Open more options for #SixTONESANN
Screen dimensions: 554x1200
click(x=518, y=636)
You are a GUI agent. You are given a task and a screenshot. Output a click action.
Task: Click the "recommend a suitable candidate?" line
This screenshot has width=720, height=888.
...
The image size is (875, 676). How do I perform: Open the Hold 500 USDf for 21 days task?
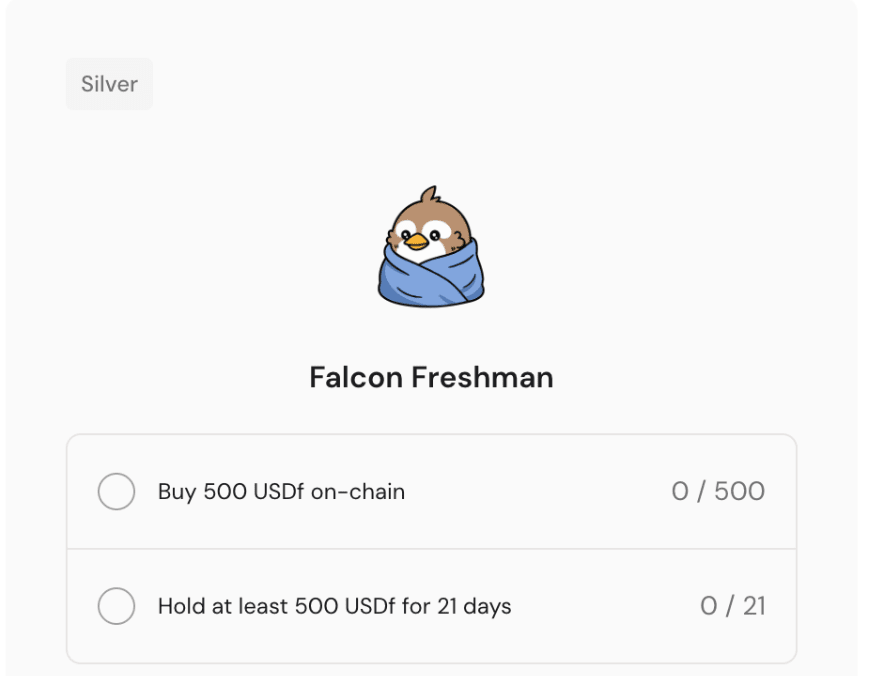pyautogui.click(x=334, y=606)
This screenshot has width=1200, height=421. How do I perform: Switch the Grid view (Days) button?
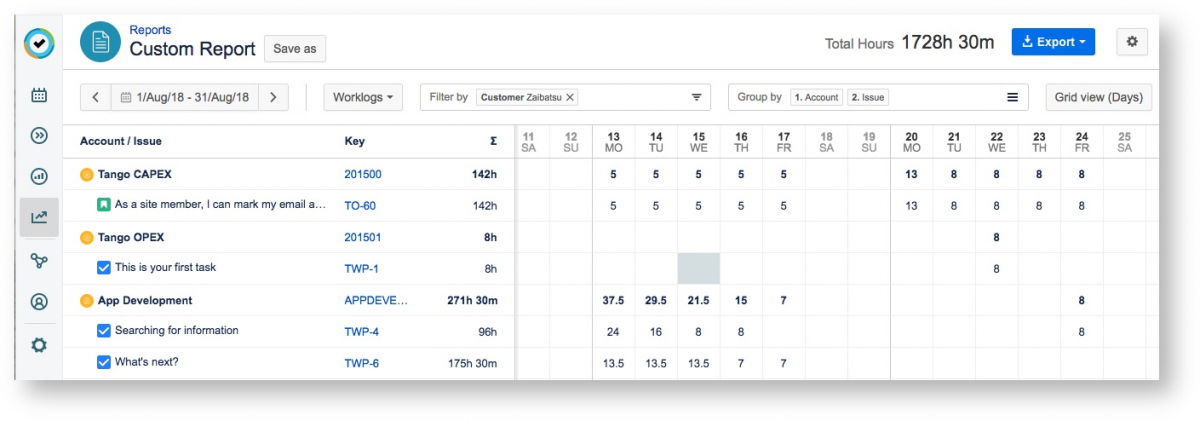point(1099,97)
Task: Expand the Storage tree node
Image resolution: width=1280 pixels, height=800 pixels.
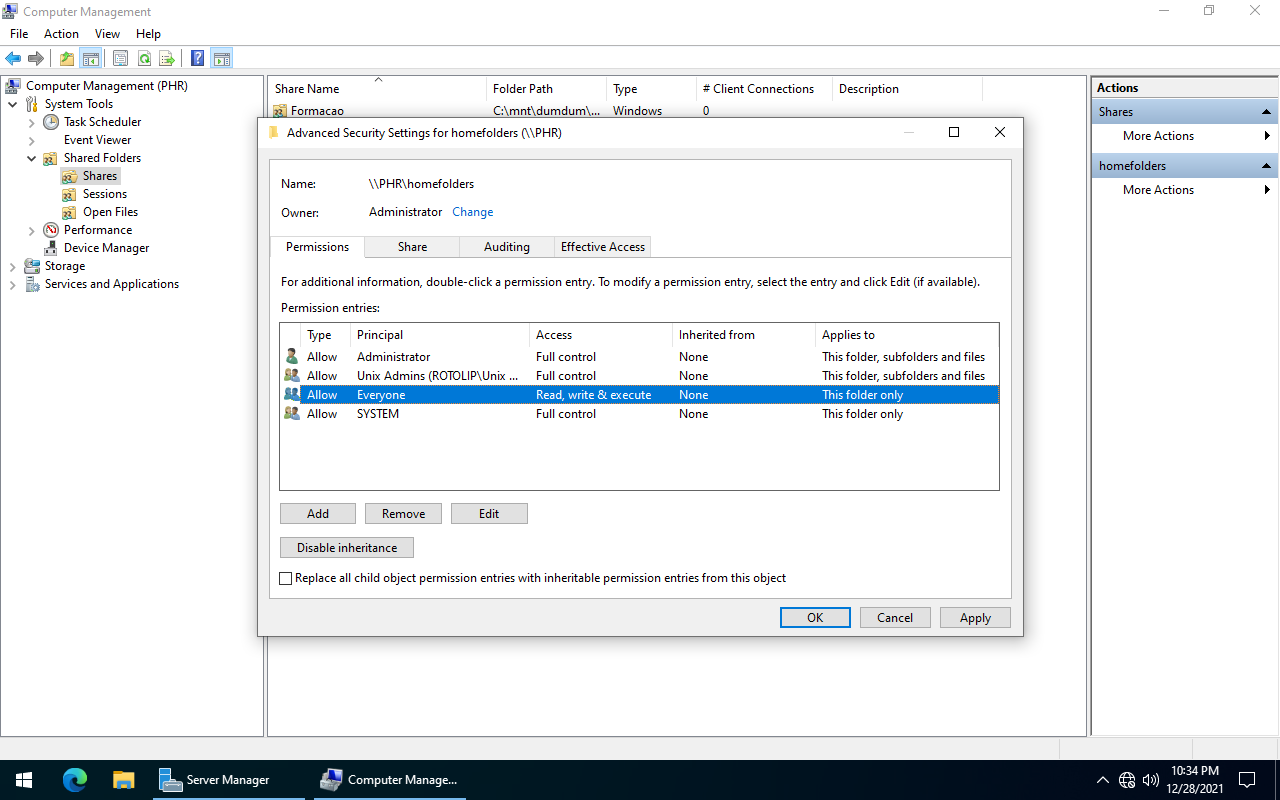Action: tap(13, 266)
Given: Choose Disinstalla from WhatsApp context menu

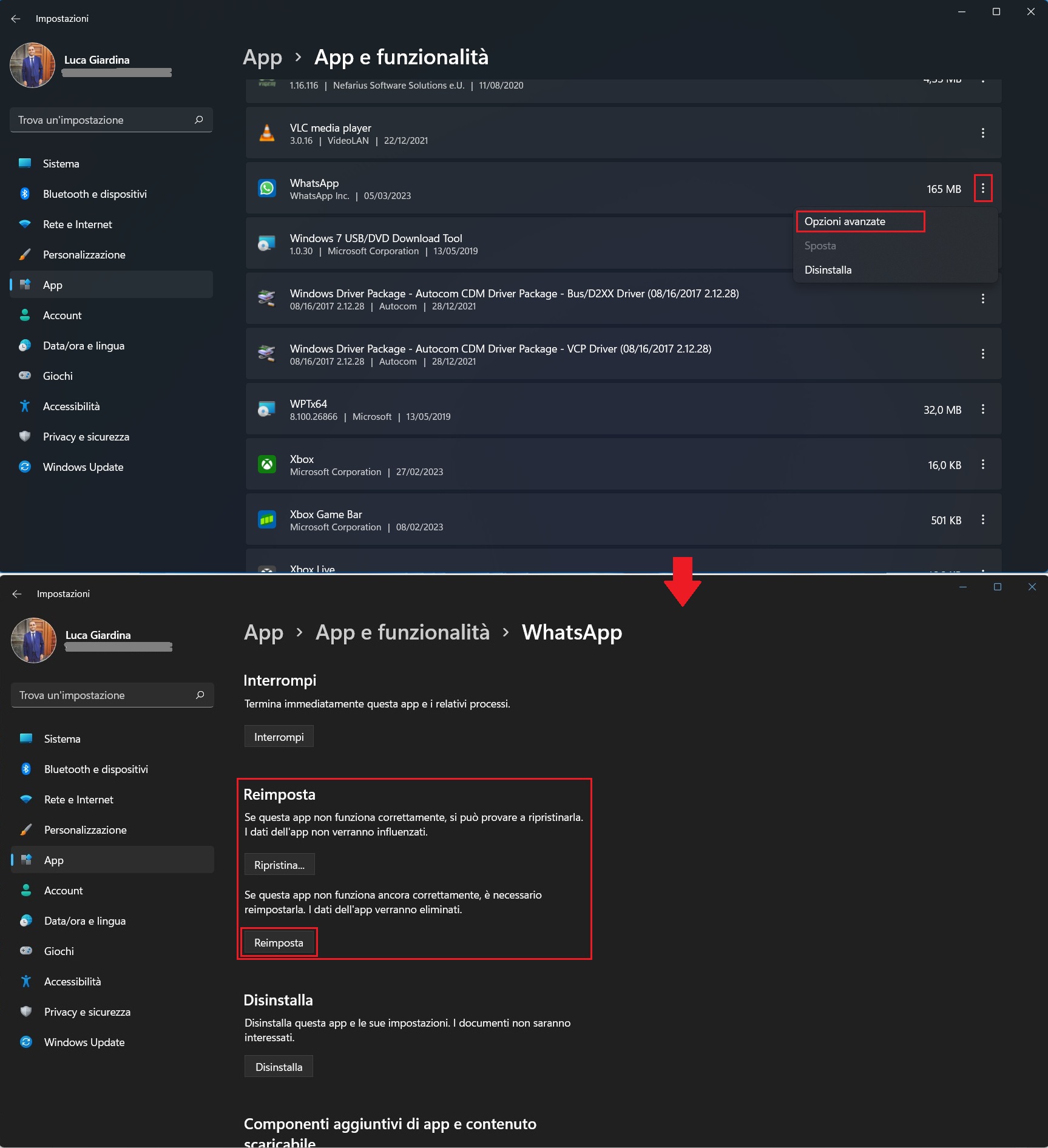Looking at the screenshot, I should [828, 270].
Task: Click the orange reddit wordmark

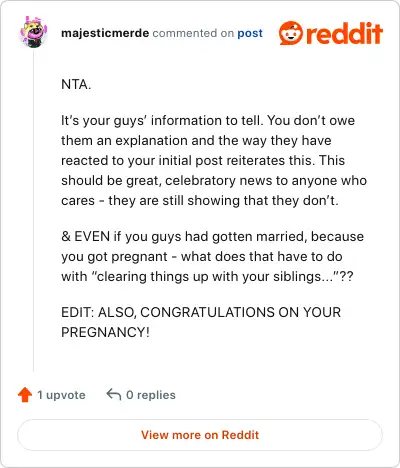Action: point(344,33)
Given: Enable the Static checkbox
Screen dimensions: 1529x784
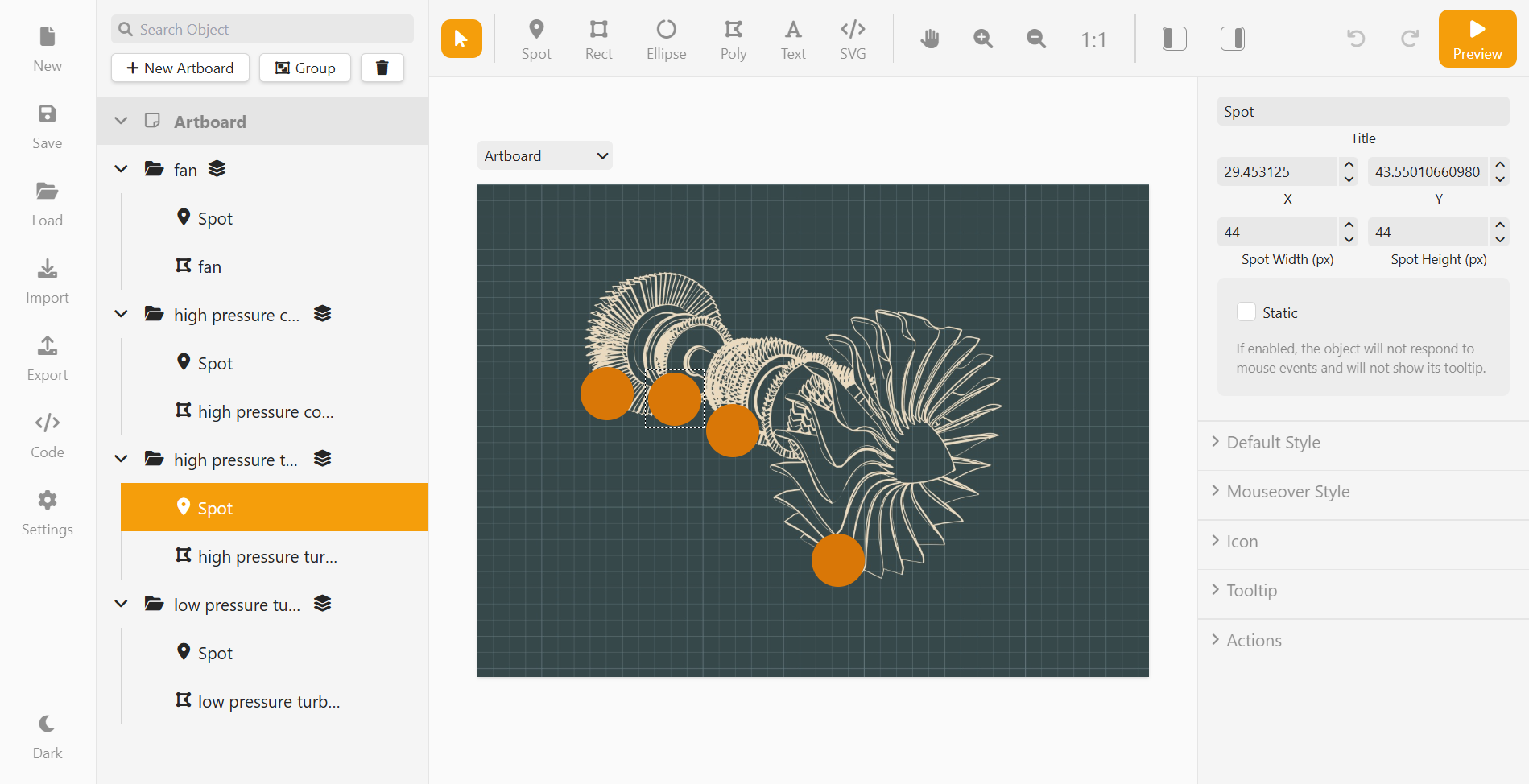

▸ Exercise:
Word for word, repeat the lines above from the one with "The image size" through the one with "Task: Expand the Storage tree node", and nothing beyond them. Omit the pictures.

▸ Result for this task:
The image size is (875, 676). How do I perform: Open the Hold 500 USDf for 21 days task?
pyautogui.click(x=334, y=606)
This screenshot has width=1200, height=421. How do I perform: Switch the Grid view (Days) button?
point(1099,97)
Task: Expand the Storage tree node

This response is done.